:: TASK TO COMPLETE ::
Everything in the listing below except the pictures should be reproduced exactly.

:: MATERIAL FOR THIS EXERCISE ::

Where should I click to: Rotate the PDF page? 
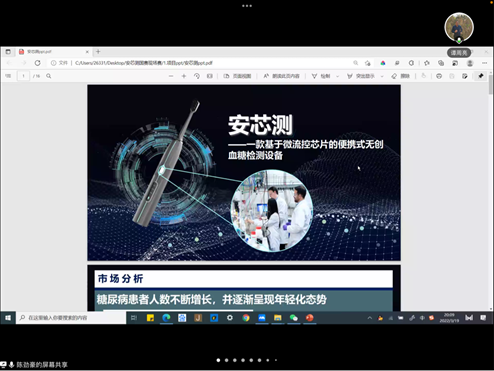[x=197, y=76]
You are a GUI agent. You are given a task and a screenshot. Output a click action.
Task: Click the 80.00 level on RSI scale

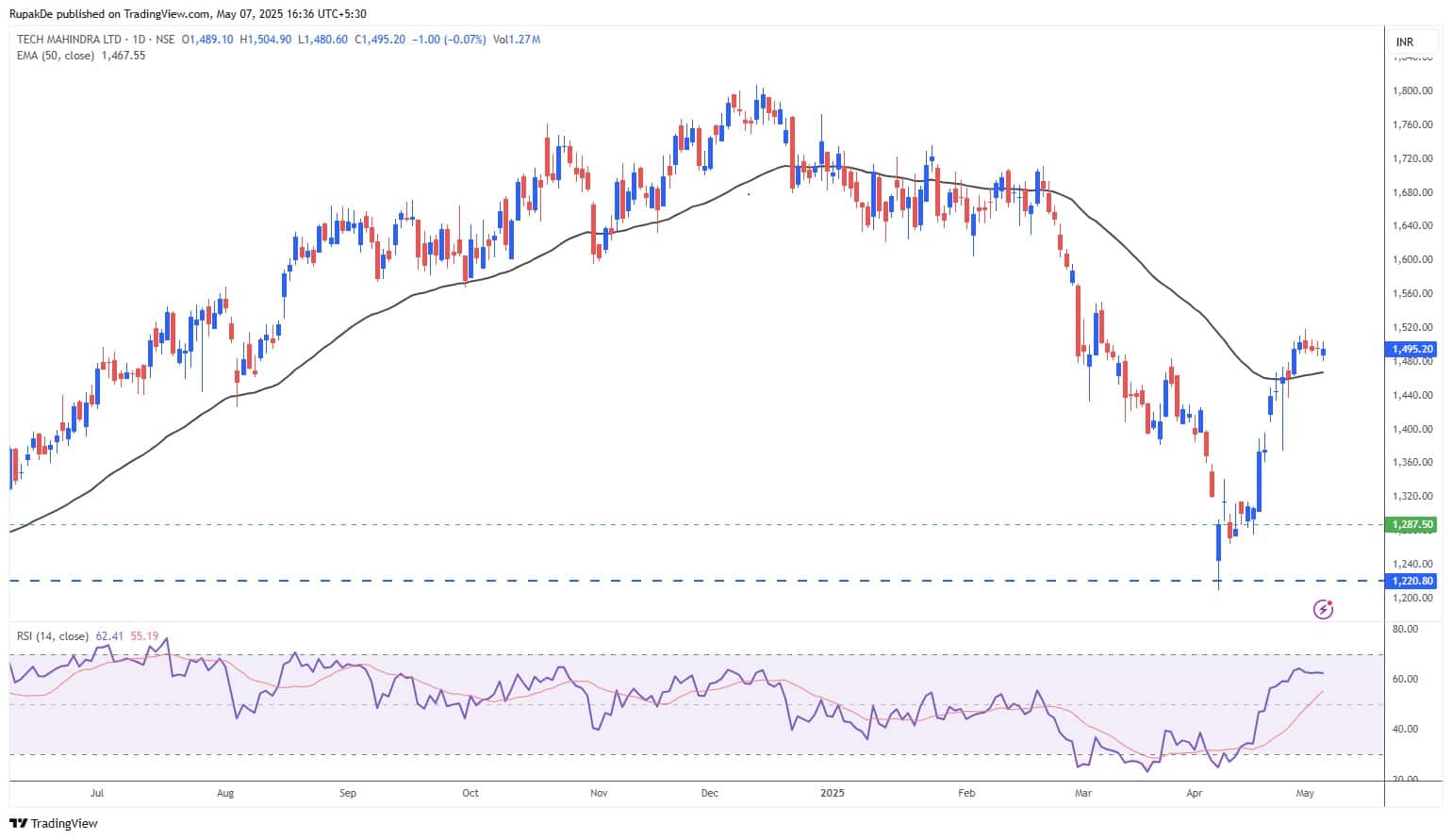click(x=1405, y=629)
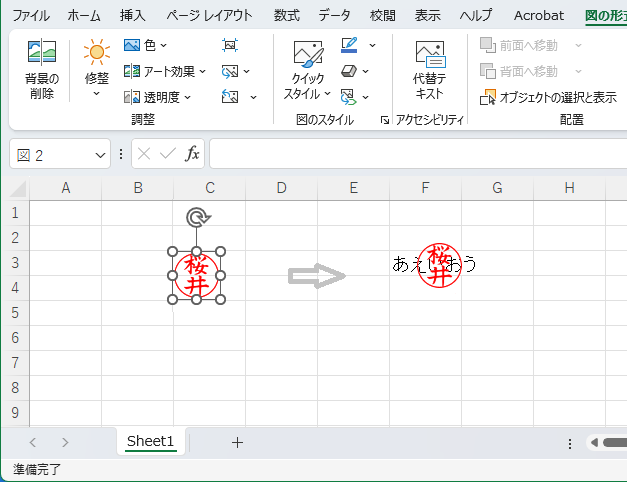This screenshot has width=627, height=482.
Task: Click the 代替テキスト (Alt Text) icon
Action: click(x=429, y=69)
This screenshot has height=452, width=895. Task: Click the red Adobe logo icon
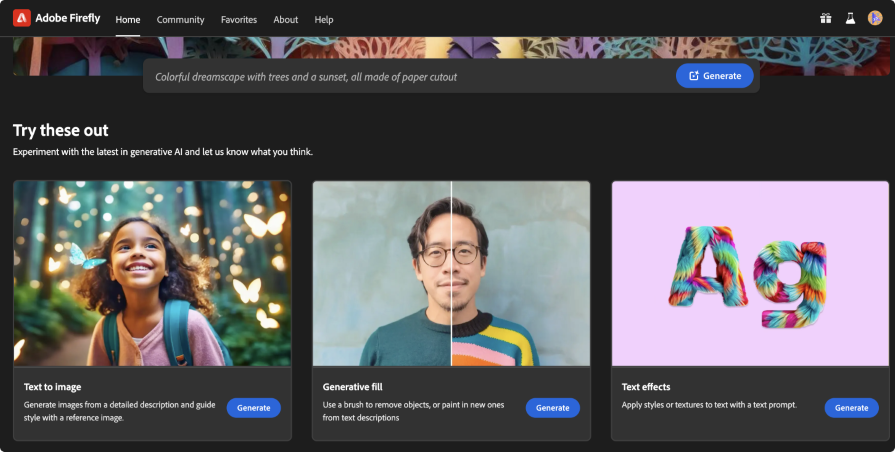pos(21,18)
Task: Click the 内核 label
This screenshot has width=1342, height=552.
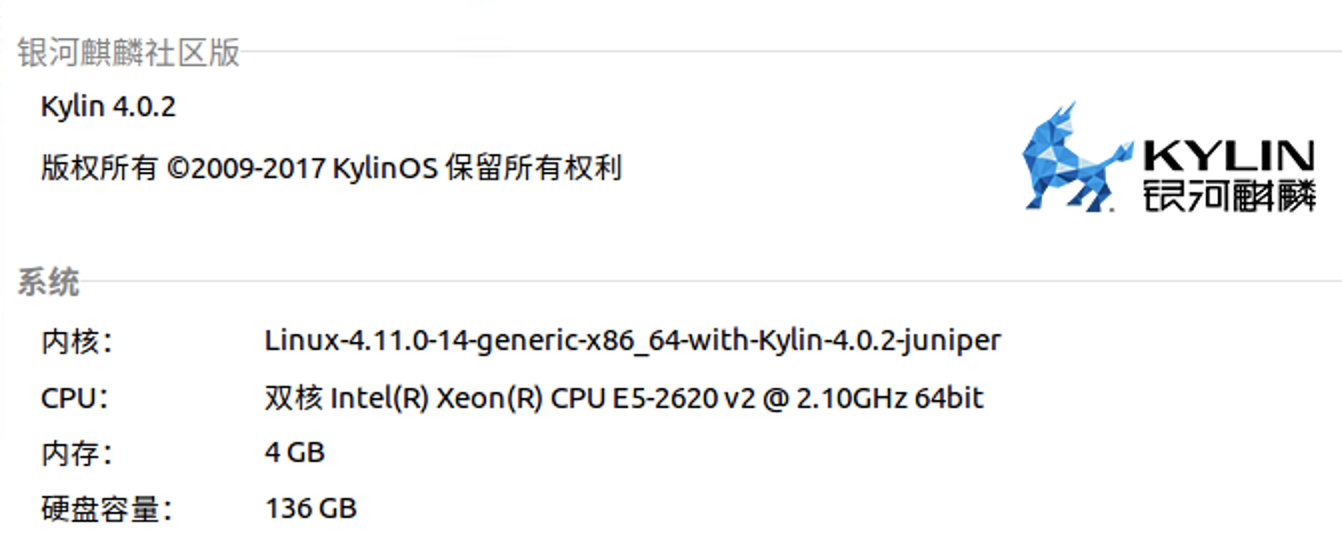Action: coord(76,341)
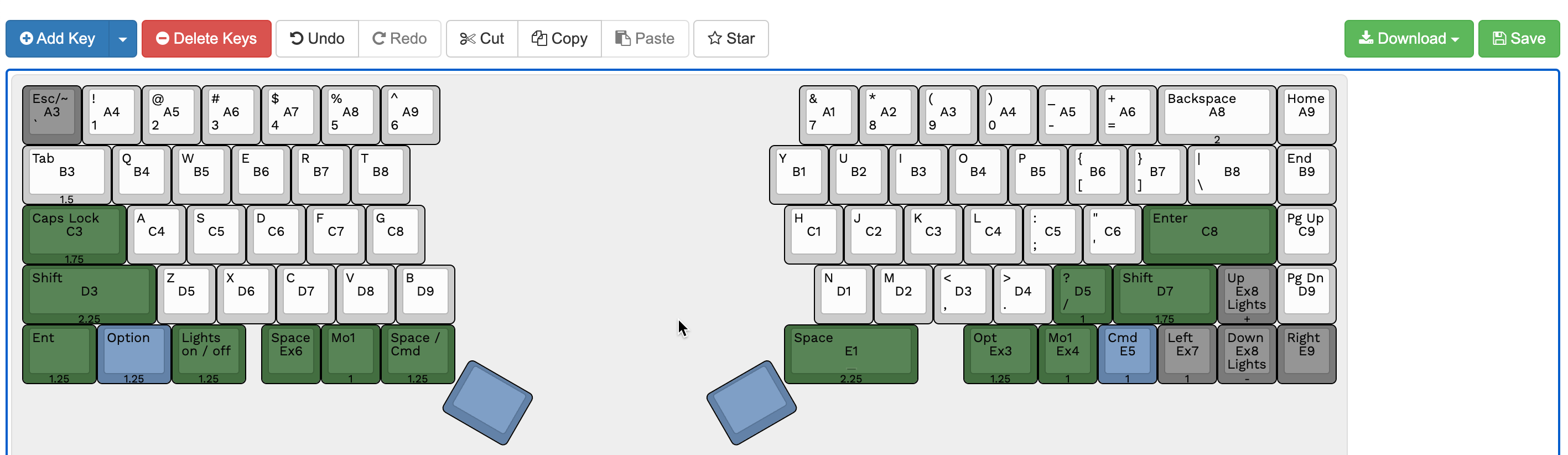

:: TASK OUTPUT ::
Where should I click to: Rotate the PDF page? 
[x=197, y=76]
You are a GUI agent. You are given a task and a screenshot. Output a click action.
Task: Click the 80.00 level on RSI scale

click(x=1405, y=629)
This screenshot has width=627, height=482.
Task: Click the 代替テキスト (Alt Text) icon
Action: click(x=429, y=69)
This screenshot has height=452, width=895. Task: Click the red Adobe logo icon
pos(21,18)
Task: Click the 内核 label
This screenshot has width=1342, height=552.
Action: coord(76,341)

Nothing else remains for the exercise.